## EXERCISE OBJECTIVE
Your answer must be the full listing below, restated word for word, with no pictures in it.
□ □ □ □ □
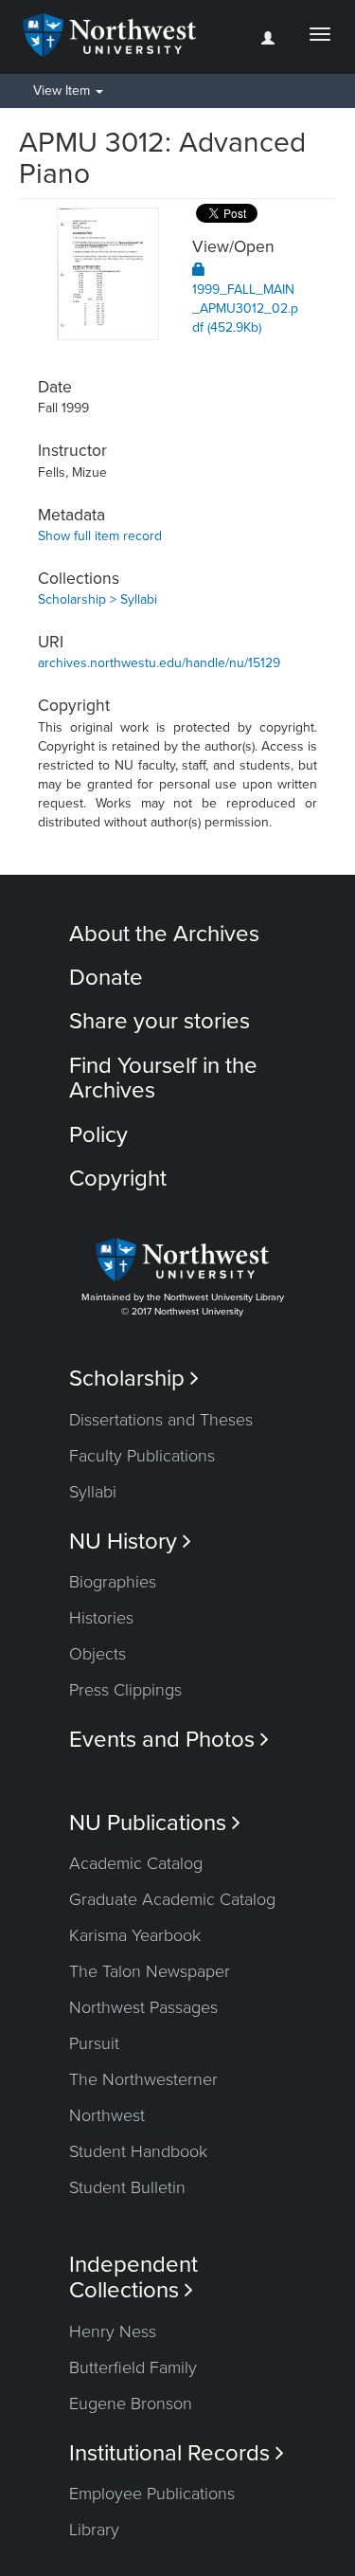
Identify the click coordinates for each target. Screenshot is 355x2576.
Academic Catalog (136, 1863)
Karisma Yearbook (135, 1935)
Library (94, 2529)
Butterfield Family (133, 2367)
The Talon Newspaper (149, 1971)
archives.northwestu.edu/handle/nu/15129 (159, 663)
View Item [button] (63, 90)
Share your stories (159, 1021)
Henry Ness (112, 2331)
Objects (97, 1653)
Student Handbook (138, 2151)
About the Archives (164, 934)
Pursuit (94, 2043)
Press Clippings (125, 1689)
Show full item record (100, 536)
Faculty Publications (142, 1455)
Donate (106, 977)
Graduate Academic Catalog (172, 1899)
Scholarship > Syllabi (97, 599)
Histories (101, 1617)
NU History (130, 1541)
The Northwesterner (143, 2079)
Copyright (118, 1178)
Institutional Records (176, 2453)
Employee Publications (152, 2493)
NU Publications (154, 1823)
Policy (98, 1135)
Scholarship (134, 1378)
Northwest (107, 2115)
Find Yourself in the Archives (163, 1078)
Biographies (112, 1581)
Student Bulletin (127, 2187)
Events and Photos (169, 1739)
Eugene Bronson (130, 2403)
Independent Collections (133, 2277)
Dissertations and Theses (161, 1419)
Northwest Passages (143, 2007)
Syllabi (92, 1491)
□ □ □ □ □
## TASK RESPONSE
Identify the click coordinates for each target. Screenshot is 355x2576.
Academic Catalog (136, 1863)
Karisma Yearbook (135, 1935)
Library (94, 2529)
Butterfield Family (133, 2367)
The Talon Newspaper (149, 1971)
archives.northwestu.edu/handle/nu/15129 (159, 663)
View Item [button] (63, 90)
Share your stories (159, 1021)
Henry Ness (112, 2331)
Objects (97, 1653)
Student Handbook (138, 2151)
About the Archives (164, 934)
Pursuit (94, 2043)
Press Clippings (125, 1689)
Show full item record (100, 536)
Faculty Publications (142, 1455)
Donate (106, 977)
Graduate Academic Catalog (172, 1899)
Scholarship > Syllabi (97, 599)
Histories (101, 1617)
NU History (130, 1541)
The Northwesterner (143, 2079)
Copyright (118, 1178)
Institutional Records (176, 2453)
Employee Publications (152, 2493)
NU Publications (154, 1823)
Policy (98, 1135)
Scholarship (134, 1378)
Northwest (107, 2115)
Find Yourself in the Archives (163, 1078)
Biographies (112, 1581)
Student Bulletin (127, 2187)
Events and Photos (169, 1739)
Eugene Bronson (130, 2403)
Independent Collections (133, 2277)
Dissertations and Theses (161, 1419)
Northwest Passages (143, 2007)
Syllabi (92, 1491)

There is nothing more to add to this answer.